In this first example we are using the pacakge ‘MCMCglmm’. We provide weak priors (non-informative).
prior1 <- list(B = list(mu = 0, V = 10),
G = list(G1 = list(V = 1, nu = 0.002)),
R = list(V = 1, nu = 0.002))
soy.mc <- MCMCglmm(lrr ~ 1, random = ~ Trial_ID,
prior = prior1, pr = TRUE, burnin = 5000,
nitt = 50000, thin = 2,
data = soy.o, verbose = FALSE, DIC = TRUE)
soy.mc.ci <- as.vector(summary(soy.mc)$solutions)[1:3]
## soy.mc.ci <- predict(soy.mc, interval = "confidence")[1,]
## Those two lines are equivalent
## With non-informative priors the results are almost identical
## to the lme solution
round(exp(rbind(pp.lme, soy.mc.ci)),3)
## (Intercept) 2.5 % 97.5 %
## pp.lme 1.014 0.983 1.046
## soy.mc.ci 1.014 0.982 1.049
## Calculating a predictive interval using MCMCglmm
## There are many different ways of doing this
## and they give similar results
soy.mc.pi0 <- pred_int(soy.mc, method = "tdist")
soy.mc.pi1 <- pred_int(soy.mc, method = "mcmc")
soy.mc.pi2 <- pred_int(soy.mc, method = "simulate")

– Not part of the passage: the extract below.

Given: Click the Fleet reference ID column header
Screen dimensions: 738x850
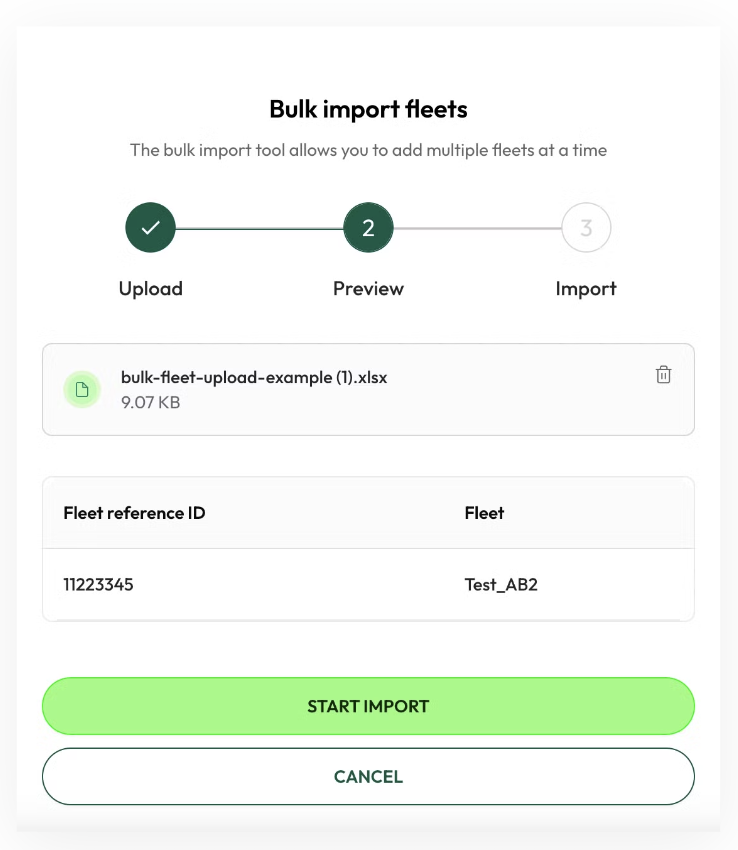Looking at the screenshot, I should [134, 513].
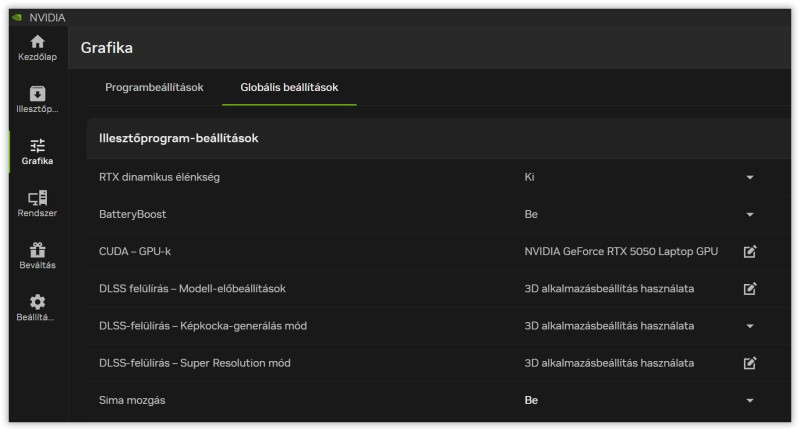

soy.mc.pi3 <- pred_int(soy.mc, method = "predict")
## 'new_trial' method
soy.mc.pi4 <- pred_int_mcg(soy.o) ## "method = 'ntrial'"

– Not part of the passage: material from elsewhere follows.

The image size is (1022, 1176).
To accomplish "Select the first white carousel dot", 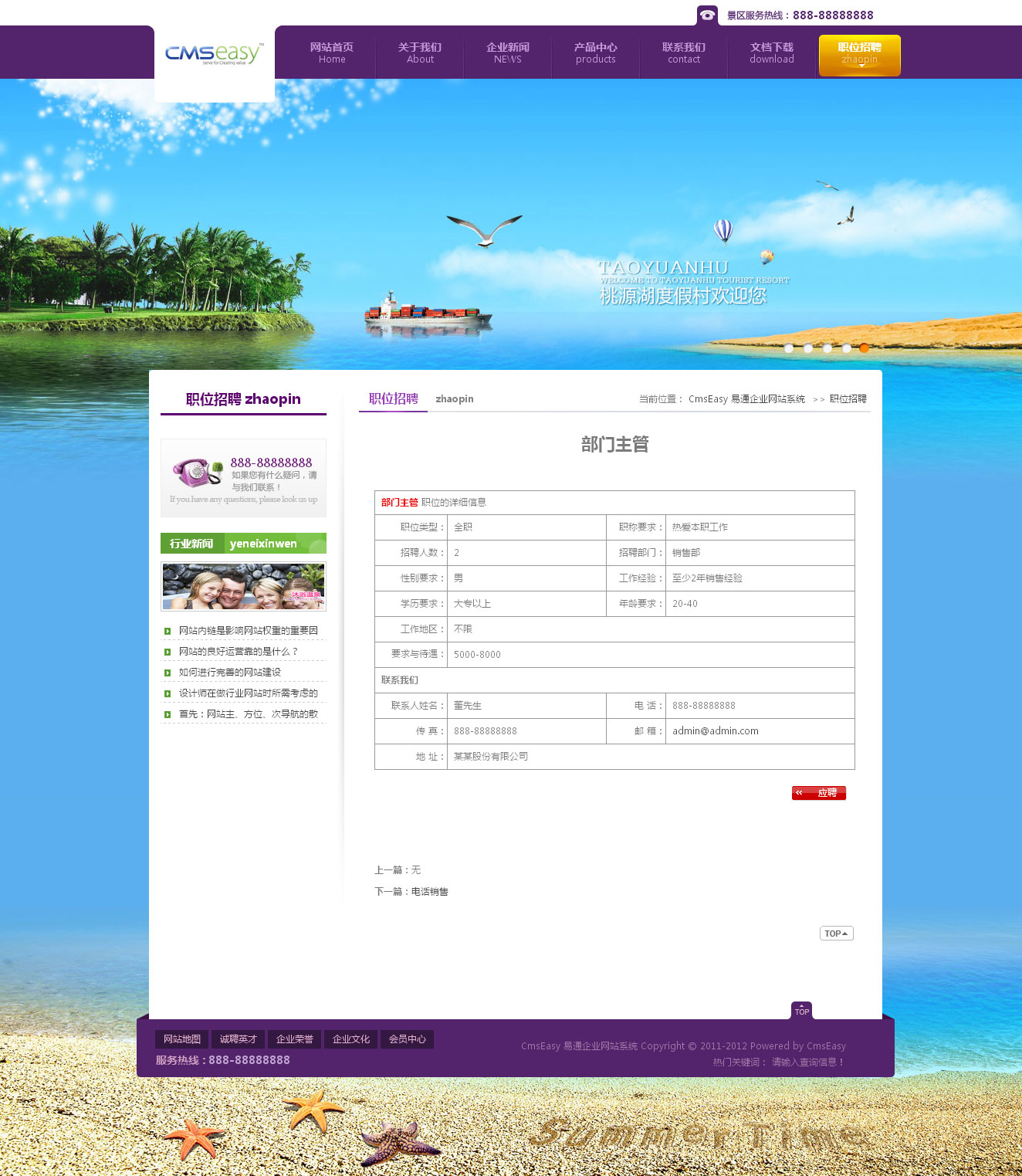I will [x=789, y=348].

## I pick one but they all give similar answers
soy.mc.pi <- soy.mc.pi3
soy.mc.col <- as.data.frame(rbind(soy.mc.pi0,
soy.mc.pi1,
soy.mc.pi2,
soy.mc.pi3,
soy.mc.pi4))
mmthd <- c("tdist","mcmc","simulate","predict","ntrial")
soy.mc.col.d <- data.frame(funct = "MCMCglmm",
method = mmthd, soy.mc.col,
row.names = NULL)
soy.mcpi <- rbind(p.soy.lme.d, soy.mc.col.d)
kable(cbind(soy.mcpi[,1:2],round(exp(soy.mcpi[,3:5]),3)),
caption = "Different methods for computing prediction intervals")
| funct | method | fit | lwr | upr |
|---|---|---|---|---|
| lmer | tdist | 1.014 | 0.889 | 1.157 |
| lmer | boot | 1.015 | 0.889 | 1.159 |
| MCMCglmm | tdist | 1.014 | 0.879 | 1.170 |
| MCMCglmm | mcmc | 1.013 | 0.887 | 1.159 |
| MCMCglmm | simulate | 1.014 | 0.914 | 1.124 |
| MCMCglmm | predict | 1.014 | 0.894 | 1.153 |
| MCMCglmm | ntrial | 1.013 | 0.886 | 1.160 |
These methods require an explanation. The ‘lmer-tdist’ method extracts the REML-based variance estimates and uses the standard prediction interval equation from Higgins et al. (2009). The ‘lmer-boot’ computes the same statistic but it uses the bootstrap method (“lmer::bootMer”). The idea is that the bootstrap method can be better in the presence of outliers. However, it is computationally intensive and by default it runs 500 times. The ‘MCMCglmm-tdist’ method uses the same equation but it extracts the variance estimates from the Markov chain Monte Carlo (MCMC) Bayesian model. The ‘MCMCglmm-mcmc’ method extracts the posterior distribution for \(\mu\) and \(\tau\) and it simulates deviations from a normal distribution for the trial effects (using \(\tau_j\), j is the \(j^{th}\) mcmc sample) and then it simply adds these two posteriors. The ‘MCMCglmm-simulate’ method creates a posterior distribution for a new (out-of-sample) trial effect (\(\theta_{new}\)) and it adds this to the posterior distribution of \(\mu\). The ‘MCMCglmm-predict’ method is the most computationally intensive and it simulates the distribution of all trial effects and then it averages over all the samples. (See the function ‘predict.MCMCglmm’, with options, marginal = NULL and interval = ‘prediction’). These last two methods seem to generate very similar results, but ‘simulate’ is much more efficient. The ‘MCMCglmm-ntrial’ method adds a new trial to the data.frame and runs the model, it extracts the posterior distribution of \(\theta_{new}\) and then it adds it to the posterior distribution of \(\mu\). Conceptually, it is the same as method ‘simulate’ but in practice it does not seem to account for within trial variability. The subtle difference between these last three methods tends to have important consequences in edge cases.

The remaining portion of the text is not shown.